Esta nave espacial cuenta con unas alas de 70 metros de envergadura, lo que la hace incluso más grande que un Boeing 747. Según SpaceX, este sistema sería capaz de generar 150 kW de capacidad informática máxima. Además, al ser modular, diferentes fabricantes de chips pueden integrar sus placas de procesadores en ella.
Resolviendo el mayor desafío
Una de las cuestiones más debatidas en torno a la computación orbital es la gestión del calor. SpaceX cree tener la respuesta.
AI1 utiliza radiadores de refrigeración líquida que cubren hasta 110 metros cuadrados, respaldados por sistemas de bombeo redundantes y protección contra micrometeoritos. Según la empresa, la nave espacial operará a una altitud de unos 600 kilómetros, manteniendo condiciones térmicas estables.
Los críticos argumentan que refrigerar potentes sistemas de IA en órbita sigue siendo extremadamente difícil. Musk, sin embargo, ha desestimado repetidamente estas preocupaciones, afirmando que SpaceX no considera la disipación del calor en el espacio como un obstáculo importante.
Una jugada estratégica antes de una salida a bolsa histórica
El momento del anuncio parece estar lejos de ser casual.
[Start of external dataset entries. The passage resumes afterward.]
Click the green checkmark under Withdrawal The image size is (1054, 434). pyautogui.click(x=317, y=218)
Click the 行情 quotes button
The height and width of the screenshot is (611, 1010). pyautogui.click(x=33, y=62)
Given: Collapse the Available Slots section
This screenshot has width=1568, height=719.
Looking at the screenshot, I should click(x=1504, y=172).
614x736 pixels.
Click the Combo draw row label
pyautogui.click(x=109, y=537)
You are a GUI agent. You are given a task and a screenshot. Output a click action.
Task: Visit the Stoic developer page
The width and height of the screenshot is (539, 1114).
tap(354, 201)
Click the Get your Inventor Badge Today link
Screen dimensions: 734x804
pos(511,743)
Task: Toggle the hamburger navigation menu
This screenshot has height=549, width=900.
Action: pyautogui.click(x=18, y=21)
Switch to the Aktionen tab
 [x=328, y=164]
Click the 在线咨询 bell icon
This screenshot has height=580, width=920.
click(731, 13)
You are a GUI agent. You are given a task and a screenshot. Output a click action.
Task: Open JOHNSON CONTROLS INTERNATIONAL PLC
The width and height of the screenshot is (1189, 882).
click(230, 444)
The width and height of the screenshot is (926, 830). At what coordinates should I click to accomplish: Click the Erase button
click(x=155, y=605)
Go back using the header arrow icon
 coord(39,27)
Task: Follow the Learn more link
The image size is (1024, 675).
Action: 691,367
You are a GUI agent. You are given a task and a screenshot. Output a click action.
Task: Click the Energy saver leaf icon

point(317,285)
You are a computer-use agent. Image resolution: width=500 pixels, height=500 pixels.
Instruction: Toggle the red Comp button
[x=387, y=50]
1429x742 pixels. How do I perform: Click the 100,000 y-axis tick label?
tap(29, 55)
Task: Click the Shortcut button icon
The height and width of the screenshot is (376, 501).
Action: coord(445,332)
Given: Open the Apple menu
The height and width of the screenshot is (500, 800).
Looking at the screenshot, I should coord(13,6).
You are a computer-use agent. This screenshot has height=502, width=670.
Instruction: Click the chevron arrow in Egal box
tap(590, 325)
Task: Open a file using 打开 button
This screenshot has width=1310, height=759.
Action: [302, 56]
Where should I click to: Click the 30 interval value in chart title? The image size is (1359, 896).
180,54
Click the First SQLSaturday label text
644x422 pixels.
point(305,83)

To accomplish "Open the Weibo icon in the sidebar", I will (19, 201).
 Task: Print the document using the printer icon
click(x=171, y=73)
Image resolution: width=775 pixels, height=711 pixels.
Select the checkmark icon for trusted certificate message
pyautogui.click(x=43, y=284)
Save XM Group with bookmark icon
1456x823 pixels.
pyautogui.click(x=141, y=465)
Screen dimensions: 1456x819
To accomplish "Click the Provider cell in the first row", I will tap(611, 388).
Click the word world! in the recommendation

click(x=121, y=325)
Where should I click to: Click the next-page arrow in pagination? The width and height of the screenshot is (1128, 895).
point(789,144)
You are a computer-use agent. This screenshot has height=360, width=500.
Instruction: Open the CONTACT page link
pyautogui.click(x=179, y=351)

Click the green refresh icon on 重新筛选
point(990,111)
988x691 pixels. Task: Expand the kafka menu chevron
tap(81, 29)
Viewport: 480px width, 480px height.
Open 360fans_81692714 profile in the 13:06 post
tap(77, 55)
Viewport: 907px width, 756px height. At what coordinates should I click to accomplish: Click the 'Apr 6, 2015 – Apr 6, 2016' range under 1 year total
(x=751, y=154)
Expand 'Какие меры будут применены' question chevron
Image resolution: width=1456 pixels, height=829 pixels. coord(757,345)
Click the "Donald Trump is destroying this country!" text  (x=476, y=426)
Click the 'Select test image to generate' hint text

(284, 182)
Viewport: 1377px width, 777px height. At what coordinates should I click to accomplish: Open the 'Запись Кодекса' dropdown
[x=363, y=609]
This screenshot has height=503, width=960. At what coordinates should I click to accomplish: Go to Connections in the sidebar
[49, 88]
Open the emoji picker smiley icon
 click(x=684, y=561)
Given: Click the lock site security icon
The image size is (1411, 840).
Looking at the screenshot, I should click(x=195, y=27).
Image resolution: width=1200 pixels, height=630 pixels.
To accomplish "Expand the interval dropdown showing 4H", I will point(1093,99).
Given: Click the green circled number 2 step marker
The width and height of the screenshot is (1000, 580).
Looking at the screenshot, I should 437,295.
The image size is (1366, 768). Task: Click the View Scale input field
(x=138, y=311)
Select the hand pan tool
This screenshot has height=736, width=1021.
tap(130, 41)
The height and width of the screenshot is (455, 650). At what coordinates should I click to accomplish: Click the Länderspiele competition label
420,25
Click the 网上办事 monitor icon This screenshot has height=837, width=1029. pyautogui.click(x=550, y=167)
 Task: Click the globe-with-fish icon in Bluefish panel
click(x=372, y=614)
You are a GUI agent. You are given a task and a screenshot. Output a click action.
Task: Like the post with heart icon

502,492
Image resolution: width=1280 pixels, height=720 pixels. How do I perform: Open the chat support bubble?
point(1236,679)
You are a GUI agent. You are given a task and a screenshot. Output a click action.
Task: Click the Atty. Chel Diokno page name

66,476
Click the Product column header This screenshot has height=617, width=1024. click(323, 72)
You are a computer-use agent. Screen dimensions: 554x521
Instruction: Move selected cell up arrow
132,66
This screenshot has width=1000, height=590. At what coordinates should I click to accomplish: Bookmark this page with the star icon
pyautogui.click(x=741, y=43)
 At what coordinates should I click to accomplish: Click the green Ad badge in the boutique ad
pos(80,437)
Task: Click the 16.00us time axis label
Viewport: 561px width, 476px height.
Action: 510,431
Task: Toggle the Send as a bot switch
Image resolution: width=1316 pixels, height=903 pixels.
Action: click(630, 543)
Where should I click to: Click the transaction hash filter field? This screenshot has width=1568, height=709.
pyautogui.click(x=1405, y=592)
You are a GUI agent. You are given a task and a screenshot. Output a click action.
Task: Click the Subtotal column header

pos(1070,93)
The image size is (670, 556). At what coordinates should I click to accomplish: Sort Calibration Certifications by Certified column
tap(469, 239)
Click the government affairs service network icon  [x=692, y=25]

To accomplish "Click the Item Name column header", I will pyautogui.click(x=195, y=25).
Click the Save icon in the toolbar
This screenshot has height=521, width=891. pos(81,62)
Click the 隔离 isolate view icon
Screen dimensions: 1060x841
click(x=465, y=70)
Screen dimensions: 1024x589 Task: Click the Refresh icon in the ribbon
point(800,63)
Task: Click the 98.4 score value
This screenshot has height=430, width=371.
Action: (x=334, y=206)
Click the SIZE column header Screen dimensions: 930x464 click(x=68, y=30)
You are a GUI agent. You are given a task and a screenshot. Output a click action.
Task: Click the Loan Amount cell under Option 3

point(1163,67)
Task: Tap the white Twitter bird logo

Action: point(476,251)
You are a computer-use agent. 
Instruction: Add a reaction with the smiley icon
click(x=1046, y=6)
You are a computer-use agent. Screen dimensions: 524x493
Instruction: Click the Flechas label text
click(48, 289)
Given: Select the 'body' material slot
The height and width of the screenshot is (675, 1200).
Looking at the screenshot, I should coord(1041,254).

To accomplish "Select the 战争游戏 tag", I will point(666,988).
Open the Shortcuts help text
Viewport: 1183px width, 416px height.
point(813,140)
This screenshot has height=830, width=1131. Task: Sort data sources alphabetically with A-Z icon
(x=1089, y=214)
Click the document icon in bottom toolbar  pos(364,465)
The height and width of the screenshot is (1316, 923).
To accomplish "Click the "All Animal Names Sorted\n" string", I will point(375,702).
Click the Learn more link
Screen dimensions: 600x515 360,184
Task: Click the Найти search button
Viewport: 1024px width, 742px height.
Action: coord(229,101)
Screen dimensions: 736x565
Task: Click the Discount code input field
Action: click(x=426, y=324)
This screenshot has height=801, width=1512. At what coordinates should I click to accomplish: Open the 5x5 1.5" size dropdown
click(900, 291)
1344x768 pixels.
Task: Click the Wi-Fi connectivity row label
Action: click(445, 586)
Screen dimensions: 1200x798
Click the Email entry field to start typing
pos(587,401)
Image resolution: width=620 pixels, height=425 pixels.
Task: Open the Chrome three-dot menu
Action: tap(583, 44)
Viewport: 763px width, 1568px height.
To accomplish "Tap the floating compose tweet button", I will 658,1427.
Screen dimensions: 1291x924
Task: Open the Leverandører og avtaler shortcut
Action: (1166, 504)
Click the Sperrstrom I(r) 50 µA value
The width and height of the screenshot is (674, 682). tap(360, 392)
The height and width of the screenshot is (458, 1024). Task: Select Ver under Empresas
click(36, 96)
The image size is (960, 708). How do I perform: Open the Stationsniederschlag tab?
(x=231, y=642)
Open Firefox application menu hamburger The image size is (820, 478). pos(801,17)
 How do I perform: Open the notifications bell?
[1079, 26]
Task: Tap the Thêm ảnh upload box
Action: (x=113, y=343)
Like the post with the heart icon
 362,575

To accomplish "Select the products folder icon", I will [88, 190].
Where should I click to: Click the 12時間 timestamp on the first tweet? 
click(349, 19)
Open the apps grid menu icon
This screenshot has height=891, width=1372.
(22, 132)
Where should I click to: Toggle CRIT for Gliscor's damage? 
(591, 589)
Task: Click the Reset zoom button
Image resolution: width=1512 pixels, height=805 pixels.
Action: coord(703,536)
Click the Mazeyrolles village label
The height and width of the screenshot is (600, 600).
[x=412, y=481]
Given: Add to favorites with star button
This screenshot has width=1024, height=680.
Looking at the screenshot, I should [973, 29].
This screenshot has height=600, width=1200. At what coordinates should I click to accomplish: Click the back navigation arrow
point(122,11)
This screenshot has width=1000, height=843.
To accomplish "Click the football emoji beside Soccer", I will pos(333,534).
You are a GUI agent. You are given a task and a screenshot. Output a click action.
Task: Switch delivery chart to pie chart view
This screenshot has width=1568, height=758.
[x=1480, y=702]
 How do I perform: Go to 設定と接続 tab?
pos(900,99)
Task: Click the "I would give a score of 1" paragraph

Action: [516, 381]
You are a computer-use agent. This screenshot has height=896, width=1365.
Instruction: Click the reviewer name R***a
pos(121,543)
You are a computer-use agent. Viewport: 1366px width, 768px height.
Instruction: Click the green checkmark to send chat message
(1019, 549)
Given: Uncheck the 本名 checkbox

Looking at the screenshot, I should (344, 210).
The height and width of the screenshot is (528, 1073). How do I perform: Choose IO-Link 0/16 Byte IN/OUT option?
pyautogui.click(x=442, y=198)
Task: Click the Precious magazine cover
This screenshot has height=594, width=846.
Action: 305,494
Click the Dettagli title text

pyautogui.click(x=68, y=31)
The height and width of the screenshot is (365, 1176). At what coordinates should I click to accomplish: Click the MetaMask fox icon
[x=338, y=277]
SpaceX presentó AI1 apenas unos días antes de su tan esperada salida a bolsa. Los informes sugieren que la empresa podría aspirar a una valoración cercana a los 1,75 billones de dólares.
Según se ha informado, SpaceX también ha presentado planes para desplegar hasta un millón de centros de datos orbitales y ha cerrado importantes acuerdos informáticos, incluido un contrato con Google por valor de cientos de millones de dólares al mes. No todo el mundo está convencido. El director ejecutivo de OpenAI, Sam Altman, ha criticado públicamente el concepto, calificando los centros de datos orbitales de poco prácticos.
Nuestra opinión
En caso de que SpaceX tenga éxito, la infraestructura de IA podría depender menos del espacio físico, las redes energéticas y las limitaciones territoriales. De hecho, esta iniciativa podría redefinir la forma en que las empresas abordan las capacidades computacionales y la expansión mundial de la infraestructura de IA. No obstante, aún hay una serie de cuestiones técnicas y económicas que deben abordarse.